Me arrastré tan lentamente como pude, encogiendo varios centímetros a cada paso que daba hasta que no tuve más remedio que asomar la cara y levantar la mirada. Don Basilio, el temible lápiz rojo en mano, me miraba fríamente. Quise tragar saliva, pero tenía la boca seca. Don Basilio tomó las cuartillas y me las devolvió. Las tomé y me di la vuelta rumbo a la puerta tan rápido como pude, diciéndome que siempre habría sitio para un limpiabotas más en el lobby del hotel Colón.

– Baje eso al taller y que lo entren en plancha -dijo la voz a mis espaldas.

Me volví, creyendo que era objeto de una broma cruel. Don Basilio abrió el cajón de su escritorio, contó diez pesetas y las colocó sobre la mesa.

Eso es suyo. Le sugiero que con ello se compre otro modelito, que hace cuatro años que le veo con el mismo y aún le viene unas seis tallas grande. Si quiere, vaya a ver al señor Pantaleoni a su sastrería de la calle Escudellers y dígale que va de mi parte. Le tratará bien.

– Muchas gracias, don Basilio. Así lo haré.

– Y vaya preparándome otro cuento de éstos. Para éste le doy una semana. Pero no se me duerma. Y a ver si en éste hay menos muertos, que al lector de hoy le va el final meloso en el que triunfa la grandeza del espíritu humano y todas esas bobadas.

– Sí, don Basilio.

El subdirector asintió y me tendió la mano. La estreché.

– Buen trabajo, Martín. El lunes le quiero ver en la mesa que era de Junceda, que ahora es suya. Le pongo en sucesos.

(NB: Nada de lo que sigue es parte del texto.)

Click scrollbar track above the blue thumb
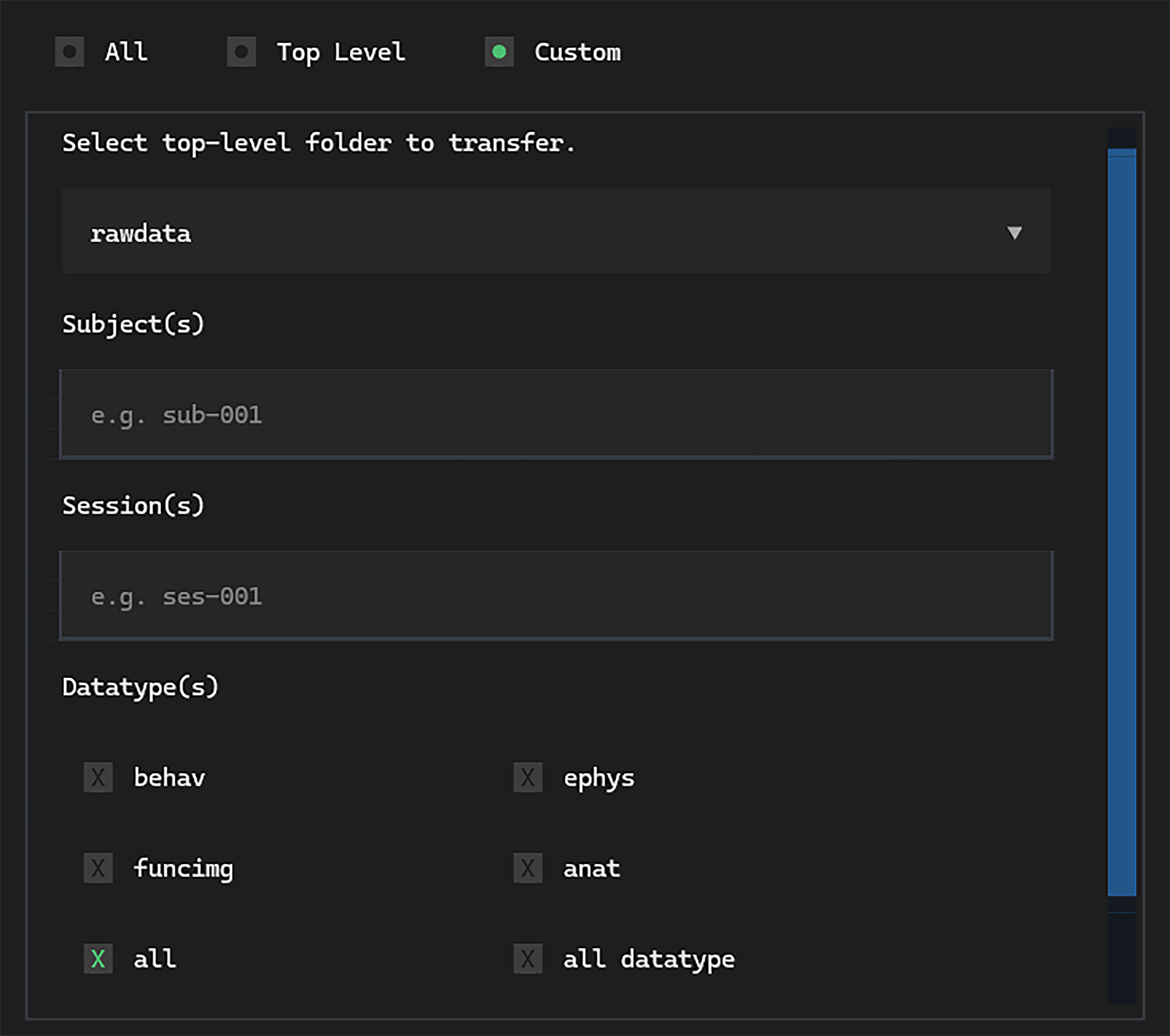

– No le fallaré, don Basilio.

– No, no me fallará. Me dejará tirado, tarde o temprano. Y hará bien, porque usted no es periodista ni lo será nunca. Pero tampoco es todavía un escritor de novelas policíacas, aunque lo crea. Quédese por aquí una temporada y le enseñaremos un par de cosas que nunca están de más.

En aquel momento, con la guardia baja, me invadió tal sentimiento de gratitud que tuve el deseo de abrazar a aquel hombretón. Don Basilio, la máscara feroz de nuevo en su sitio, me clavó una mirada acerada y señaló la puerta.

– Sin escenitas, por favor. Cierre al salir. Por fuera. Y feliz Navidad.

– Feliz Navidad.

El lunes siguiente, cuando llegué a la redacción dispuesto a ocupar por primera vez mi propio escritorio, encontré un sobre de papel de estraza con un lazo y mi nombre en la tipografía que había pasado años mecanografiando. Lo abrí. En el interior encontré la contraportada del domingo con mi historia enmarcada y con una nota que decía:

“Esto sólo es el principio. En diez años yo seré el aprendiz y tú el maestro. Tu amigo y colega, Pedro Vidal.”

Mi debut literario sobrevivió al bautismo de fuego, y don Basilio, fiel a su palabra, me ofreció la oportunidad de publicar un par más de relatos de corte similar. Pronto la dirección decidió que mi fulgurante carrera tendría periodicidad semanal, siempre y cuando siguiera desempeñando puntualmente mis labores en la redacción por el mismo precio. Intoxicado de vanidad y agotamiento, pasaba mis días recomponiendo textos de mis compañeros y redactando al vuelo crónicas de sucesos y espantos sin cuento, para poder consagrar luego mis noches a escribir a solas en la sala de la redacción un serial por entregas bizantino y operístico que llevaba tiempo acariciando en mi imaginación y que bajo el título de Los misterios de Barcelona mestizaba sin rubor desde Dumas hasta Stoker pasando por Sue y Féval. Dormía unas tres horas al día y lucía el aspecto de haberlas pasado en un ataúd. Vidal, que nunca había conocido esa hambre que nada tiene que ver con el estómago y que se le come a uno por dentro, era de la opinión de que me estaba quemando el cerebro y de que, al paso que iba, celebraría mi propio funeral antes de los veinte años. Don Basilio, a quien mi laboriosidad no escandalizaba, tenía otras reservas. Me publicaba cada capítulo a regañadientes, molesto por lo que consideraba un excedente de morbosidad y un desafortunado desaprovechamiento de mi talento al servicio de argumentos y tramas de dudoso gusto.